### Stored entries
┌──

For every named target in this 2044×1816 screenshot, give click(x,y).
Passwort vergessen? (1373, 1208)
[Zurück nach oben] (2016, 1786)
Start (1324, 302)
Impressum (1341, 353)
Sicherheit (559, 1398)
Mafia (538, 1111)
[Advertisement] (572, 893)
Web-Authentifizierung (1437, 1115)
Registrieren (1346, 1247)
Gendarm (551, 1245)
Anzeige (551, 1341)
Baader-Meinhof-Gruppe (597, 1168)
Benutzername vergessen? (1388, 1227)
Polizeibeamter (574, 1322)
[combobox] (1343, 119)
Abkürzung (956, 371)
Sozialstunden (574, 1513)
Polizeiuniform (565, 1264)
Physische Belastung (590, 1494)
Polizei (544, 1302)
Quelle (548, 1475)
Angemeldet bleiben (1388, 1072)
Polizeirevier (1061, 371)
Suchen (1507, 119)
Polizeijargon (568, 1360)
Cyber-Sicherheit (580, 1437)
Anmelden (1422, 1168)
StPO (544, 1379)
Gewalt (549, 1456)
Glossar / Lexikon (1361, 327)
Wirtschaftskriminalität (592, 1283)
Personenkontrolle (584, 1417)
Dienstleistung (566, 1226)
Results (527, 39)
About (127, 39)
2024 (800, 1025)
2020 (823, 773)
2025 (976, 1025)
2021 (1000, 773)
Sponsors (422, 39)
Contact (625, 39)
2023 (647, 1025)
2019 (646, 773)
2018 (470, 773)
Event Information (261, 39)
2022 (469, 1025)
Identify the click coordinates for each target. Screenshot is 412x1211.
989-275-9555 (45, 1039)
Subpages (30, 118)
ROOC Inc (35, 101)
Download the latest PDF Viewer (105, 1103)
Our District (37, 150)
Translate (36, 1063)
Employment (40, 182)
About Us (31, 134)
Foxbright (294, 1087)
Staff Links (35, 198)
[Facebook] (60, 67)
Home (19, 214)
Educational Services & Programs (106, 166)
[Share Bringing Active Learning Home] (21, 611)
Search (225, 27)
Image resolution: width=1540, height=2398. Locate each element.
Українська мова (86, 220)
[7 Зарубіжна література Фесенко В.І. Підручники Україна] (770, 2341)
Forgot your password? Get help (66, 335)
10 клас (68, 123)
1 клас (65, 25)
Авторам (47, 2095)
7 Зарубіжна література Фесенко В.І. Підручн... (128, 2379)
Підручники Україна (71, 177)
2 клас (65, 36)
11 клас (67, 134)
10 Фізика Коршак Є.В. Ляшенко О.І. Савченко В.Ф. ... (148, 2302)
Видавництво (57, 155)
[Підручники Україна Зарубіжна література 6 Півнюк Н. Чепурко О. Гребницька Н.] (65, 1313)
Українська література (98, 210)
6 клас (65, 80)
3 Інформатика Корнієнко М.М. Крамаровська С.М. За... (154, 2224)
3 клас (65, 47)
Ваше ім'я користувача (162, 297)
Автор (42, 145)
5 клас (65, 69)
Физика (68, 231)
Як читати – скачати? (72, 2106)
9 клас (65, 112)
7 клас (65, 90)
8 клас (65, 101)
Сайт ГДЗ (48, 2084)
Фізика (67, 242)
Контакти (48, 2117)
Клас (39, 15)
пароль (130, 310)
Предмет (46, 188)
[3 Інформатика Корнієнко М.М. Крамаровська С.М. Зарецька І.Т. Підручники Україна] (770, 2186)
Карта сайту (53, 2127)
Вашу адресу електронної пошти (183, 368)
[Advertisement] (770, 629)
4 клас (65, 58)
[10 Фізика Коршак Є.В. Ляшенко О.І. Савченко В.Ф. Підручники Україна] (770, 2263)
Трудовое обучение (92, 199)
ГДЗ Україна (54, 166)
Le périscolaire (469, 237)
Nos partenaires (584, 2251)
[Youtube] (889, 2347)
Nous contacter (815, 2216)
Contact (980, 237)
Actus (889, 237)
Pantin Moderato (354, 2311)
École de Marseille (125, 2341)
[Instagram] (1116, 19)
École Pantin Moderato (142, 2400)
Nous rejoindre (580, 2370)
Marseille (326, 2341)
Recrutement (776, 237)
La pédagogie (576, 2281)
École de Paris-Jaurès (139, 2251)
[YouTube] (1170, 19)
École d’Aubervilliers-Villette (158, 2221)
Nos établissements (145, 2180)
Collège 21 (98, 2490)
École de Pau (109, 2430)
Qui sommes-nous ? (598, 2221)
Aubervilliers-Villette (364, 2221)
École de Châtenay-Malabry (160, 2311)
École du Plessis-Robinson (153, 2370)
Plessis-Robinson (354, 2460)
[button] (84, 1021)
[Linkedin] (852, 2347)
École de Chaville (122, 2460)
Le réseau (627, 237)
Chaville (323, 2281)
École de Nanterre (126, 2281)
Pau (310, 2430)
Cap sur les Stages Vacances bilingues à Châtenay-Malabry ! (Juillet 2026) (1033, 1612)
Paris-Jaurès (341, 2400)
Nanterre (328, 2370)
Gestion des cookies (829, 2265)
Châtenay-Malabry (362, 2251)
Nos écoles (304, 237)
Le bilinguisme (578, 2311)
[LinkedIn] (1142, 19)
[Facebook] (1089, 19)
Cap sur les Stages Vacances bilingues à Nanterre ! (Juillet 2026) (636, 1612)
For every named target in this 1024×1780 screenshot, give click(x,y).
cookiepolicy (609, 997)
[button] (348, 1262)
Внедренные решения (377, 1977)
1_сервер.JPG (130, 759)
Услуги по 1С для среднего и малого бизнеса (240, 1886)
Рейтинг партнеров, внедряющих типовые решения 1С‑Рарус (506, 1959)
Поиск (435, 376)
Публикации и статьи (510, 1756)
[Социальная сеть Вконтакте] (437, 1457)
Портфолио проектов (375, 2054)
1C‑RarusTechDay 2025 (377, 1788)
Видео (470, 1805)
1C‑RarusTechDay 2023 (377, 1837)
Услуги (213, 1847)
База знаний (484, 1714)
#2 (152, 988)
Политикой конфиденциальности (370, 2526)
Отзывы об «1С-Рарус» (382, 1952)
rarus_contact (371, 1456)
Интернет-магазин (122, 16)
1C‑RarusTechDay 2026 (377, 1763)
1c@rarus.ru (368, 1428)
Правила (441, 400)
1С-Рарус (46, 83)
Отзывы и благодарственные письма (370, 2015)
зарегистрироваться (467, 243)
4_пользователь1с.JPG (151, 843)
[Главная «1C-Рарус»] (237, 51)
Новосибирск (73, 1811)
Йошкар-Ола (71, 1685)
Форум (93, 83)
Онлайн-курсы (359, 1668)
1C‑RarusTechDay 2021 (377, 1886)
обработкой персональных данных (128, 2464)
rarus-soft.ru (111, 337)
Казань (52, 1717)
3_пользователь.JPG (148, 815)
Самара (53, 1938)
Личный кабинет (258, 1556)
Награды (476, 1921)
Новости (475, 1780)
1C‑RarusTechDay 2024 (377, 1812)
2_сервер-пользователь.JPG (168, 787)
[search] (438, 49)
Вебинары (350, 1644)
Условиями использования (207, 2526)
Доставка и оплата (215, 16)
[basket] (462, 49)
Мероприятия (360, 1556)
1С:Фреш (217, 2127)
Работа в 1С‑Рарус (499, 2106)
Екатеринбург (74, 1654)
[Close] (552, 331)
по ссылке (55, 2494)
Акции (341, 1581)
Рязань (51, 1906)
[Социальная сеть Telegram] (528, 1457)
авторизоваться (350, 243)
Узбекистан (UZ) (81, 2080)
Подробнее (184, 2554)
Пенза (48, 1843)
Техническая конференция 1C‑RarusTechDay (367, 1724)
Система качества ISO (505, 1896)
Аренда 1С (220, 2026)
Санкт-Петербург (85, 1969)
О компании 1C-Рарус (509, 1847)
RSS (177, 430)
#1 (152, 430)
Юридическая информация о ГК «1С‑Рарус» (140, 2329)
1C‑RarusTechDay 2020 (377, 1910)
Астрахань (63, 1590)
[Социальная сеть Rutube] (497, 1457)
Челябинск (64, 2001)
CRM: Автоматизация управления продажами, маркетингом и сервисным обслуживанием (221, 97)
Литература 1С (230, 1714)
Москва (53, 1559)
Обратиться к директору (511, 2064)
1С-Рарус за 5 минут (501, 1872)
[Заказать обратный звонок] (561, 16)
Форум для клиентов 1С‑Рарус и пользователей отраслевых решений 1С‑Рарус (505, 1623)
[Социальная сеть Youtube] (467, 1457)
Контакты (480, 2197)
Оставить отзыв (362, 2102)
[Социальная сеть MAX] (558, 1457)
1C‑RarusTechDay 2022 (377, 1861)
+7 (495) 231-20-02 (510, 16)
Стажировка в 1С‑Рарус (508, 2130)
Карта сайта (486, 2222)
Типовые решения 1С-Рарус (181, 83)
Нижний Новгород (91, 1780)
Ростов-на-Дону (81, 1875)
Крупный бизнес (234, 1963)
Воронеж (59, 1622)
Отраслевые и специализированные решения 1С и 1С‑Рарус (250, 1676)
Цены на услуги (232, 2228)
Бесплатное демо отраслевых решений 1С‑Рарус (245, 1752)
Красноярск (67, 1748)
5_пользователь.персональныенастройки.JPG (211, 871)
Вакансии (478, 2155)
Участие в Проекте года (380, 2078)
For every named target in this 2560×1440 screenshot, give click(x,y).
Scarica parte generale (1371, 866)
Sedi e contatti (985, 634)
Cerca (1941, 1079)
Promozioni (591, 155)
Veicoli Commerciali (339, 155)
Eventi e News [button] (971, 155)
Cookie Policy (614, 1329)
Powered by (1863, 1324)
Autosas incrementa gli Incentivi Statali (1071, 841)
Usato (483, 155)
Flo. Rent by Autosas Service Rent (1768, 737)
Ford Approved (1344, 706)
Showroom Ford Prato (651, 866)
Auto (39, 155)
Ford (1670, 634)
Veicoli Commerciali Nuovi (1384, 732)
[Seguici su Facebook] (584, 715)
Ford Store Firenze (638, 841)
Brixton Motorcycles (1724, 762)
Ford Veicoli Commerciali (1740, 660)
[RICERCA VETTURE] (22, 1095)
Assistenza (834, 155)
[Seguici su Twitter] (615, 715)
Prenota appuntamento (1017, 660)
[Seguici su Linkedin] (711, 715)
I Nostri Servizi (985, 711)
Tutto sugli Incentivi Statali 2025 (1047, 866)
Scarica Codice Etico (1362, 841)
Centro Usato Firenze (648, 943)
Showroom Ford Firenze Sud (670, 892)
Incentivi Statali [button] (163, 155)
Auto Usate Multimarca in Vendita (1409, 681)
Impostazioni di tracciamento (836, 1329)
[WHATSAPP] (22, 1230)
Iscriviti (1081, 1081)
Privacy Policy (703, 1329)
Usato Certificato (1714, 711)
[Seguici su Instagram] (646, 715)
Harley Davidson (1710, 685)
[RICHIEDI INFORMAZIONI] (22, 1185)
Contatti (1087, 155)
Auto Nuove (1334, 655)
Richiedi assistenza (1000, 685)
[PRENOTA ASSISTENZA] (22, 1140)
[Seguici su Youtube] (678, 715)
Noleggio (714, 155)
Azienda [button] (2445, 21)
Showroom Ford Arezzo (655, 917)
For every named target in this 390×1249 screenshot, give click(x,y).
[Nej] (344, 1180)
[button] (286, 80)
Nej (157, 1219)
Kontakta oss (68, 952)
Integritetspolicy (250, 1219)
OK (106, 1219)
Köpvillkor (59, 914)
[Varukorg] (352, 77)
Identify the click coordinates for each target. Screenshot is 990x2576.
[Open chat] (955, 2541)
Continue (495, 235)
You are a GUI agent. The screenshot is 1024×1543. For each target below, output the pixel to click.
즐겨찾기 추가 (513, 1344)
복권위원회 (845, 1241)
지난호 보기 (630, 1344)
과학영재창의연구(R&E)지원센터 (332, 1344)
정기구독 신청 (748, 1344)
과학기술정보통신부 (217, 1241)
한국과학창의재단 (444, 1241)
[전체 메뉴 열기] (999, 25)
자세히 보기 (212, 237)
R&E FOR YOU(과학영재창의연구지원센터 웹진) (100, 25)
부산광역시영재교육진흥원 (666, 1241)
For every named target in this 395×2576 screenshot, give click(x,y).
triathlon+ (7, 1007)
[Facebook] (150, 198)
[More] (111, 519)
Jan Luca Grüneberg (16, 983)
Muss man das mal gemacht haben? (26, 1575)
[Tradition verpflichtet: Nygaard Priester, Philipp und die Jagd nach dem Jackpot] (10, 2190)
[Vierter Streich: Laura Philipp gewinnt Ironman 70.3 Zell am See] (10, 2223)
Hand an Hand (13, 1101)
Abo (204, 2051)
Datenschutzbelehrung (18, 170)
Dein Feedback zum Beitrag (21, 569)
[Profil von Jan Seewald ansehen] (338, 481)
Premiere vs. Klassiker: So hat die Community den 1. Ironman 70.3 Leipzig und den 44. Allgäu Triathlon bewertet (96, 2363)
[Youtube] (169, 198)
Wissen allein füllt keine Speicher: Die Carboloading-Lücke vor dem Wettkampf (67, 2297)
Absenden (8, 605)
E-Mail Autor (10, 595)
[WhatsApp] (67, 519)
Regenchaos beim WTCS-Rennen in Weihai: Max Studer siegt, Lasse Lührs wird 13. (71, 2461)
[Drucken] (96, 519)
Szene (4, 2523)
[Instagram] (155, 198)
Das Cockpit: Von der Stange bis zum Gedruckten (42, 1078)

└──

### REQUIRED ACTION
Please give again the lines above between the line holding "Paris-Jaurès (341, 2400)" and the line holding "Видео (470, 1805)", inclusive, exactly as they are and with nothing added.

### ANSWER AREA
Paris-Jaurès (341, 2400)
Nanterre (328, 2370)
Gestion des cookies (829, 2265)
Châtenay-Malabry (362, 2251)
Nos écoles (304, 237)
Le bilinguisme (578, 2311)
[LinkedIn] (1142, 19)
[Facebook] (1089, 19)
Cap sur les Stages Vacances bilingues à Nanterre ! (Juillet 2026) (636, 1612)
For every named target in this 1024×1780 screenshot, give click(x,y).
cookiepolicy (609, 997)
[button] (348, 1262)
Внедренные решения (377, 1977)
1_сервер.JPG (130, 759)
Услуги по 1С для среднего и малого бизнеса (240, 1886)
Рейтинг партнеров, внедряющих типовые решения 1С‑Рарус (506, 1959)
Поиск (435, 376)
Публикации и статьи (510, 1756)
[Социальная сеть Вконтакте] (437, 1457)
Портфолио проектов (375, 2054)
1C‑RarusTechDay 2025 (377, 1788)
Видео (470, 1805)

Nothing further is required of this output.